I've tried chatting to them about it, in vague terms. The result is that my dad now leaves any arrangements to us, and my mum has gone the other way and invites herself to stay with us, usually at the worst possible times.
I just want to have a quiet little adult .
There isn't really a way round this, is there? If only one of them would emigrate.

OP posts:
Pk616 · 17/11/2007 11:44

I have found the same thing and then when you start adding inlaws in to the mix it becomes so uncomfortable that you feel like not going to see any of them!

The only solution I have found is a strict rota based on weekends

one for us
one for mom
one for dad
one for in laws

it can be either sat or sunday but only weekends count if one of them takes the time out of their lives to come and see us during the week no jelousy from other parties will be listened too.

Considering it's family it seems really harsh but on the up side they all know months in advance which is their weekend, should they care to work it out, and you get no snide remarks from grown ups that need to grow up!

LadyOfWaffle · 17/11/2007 11:48

I got harder for me. I couldn't have a church wedding, too much hassle so had a register office with 2 witnesses, Christmas is a nightmare almost shoving one in the wardrobe if the other turns up, having Dad round this year, but mum might turn up or at least we have to go there, then off to the MIL. I said this year wasn't going to be like last year, but, alas it is already. My dad couldn't come to DSs 1st Birthday because we had the party at my mums, so one is always going to miss out. Grrr.

Lizzylou · 17/11/2007 11:53

Gawd! I could have written that op, Pruners!
My parents divorced when I was 10 and until this march hadn't really had a decent (by this I mean no shouting/verbal abuse) conversation since! Graduation/my Wedding/Births of mys DS's, all were a nightmare! They both live 100 miles+ away and since I moved up here 8 years ago I have lost touch with old friends back home as the logistics of trying to keep everyone happy on visits home and then try and see mates meant I missed out.
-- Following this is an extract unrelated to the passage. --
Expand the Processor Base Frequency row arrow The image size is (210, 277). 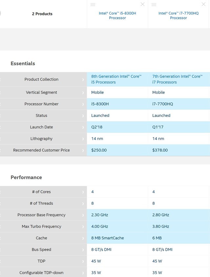tap(83, 215)
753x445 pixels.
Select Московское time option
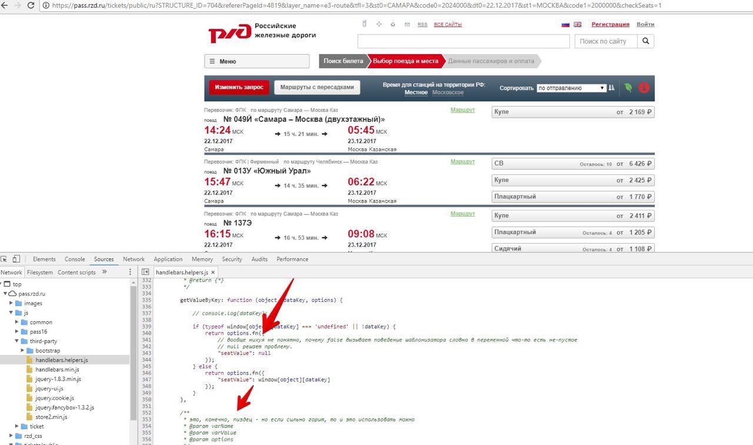coord(448,92)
I have put my foot down and only have one party for the DS's.

If we can sell our house next year (x fingers) we will be moving to NZ so finally I may have solved the problem (altho month long visits from them and the PIL's do worry me!), albeit in a fairly drastic way!
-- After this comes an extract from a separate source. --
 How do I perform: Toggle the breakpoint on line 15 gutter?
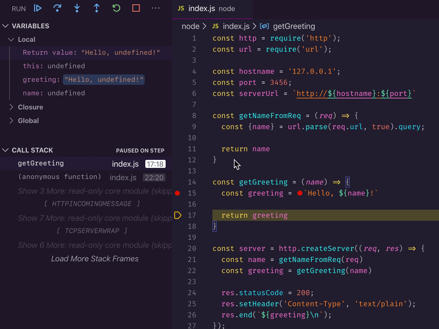177,193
NoNameToday · 17/11/2007 13:39

We must be very civilised in our family.

We divorced when the girls were 14 and 19, neither of us remarried, although at different times, we have had 'friends'.

We attend functions together, have been on holiday together and remain on very good terms with our various in-laws.

Ex has, along with current lady friend stayed over the weekend following a family party.

Numerous people have commented on what a close family we all are.

MissLapinToYou · 17/11/2007 13:47

God yes Pruners. We don't have the competitiveness, but otherwise the same. And then the inlaws as well .

I'm my Mum's only child (but not my Dad's) so then you add into that the guilt of wanting have Christmas just with my own little family... argh!

Thankfully Mum and Dad are quite civilised, and Mum and StepMum get along, so often we just all get together on Boxing Day.

NAB3littlemonkeys · 17/11/2007 13:48

Why is it divorced parents start acting like children?

I would do what I wanted and they would have to fit in tbh. It has been long enough!

michymama · 17/11/2007 14:33

Well, I have to say things worked out ok for me. My mum and dad divorced when I was 8, they tried to keep the nastiness away from me and I visted dad every weekend. When I was 17 I got became a bit of a rebel and mum and dad joined forces to try and get me to turn my ,ife back round. They became friends and it was great. It helped that my stepdad and dad got on vey well and my dads family have never said a bad words against my mum and still treat her like one of the family. My wedding was a great ,mix of mum and dads family, mum, dad and step dad were all involved in the plans and dad walked my down the aisle with my step dad and sister in front of us. My dad died 6 years ago and my last weekend with him was actually at mums house, all of us having sunday dinner together and playing cards afterwards.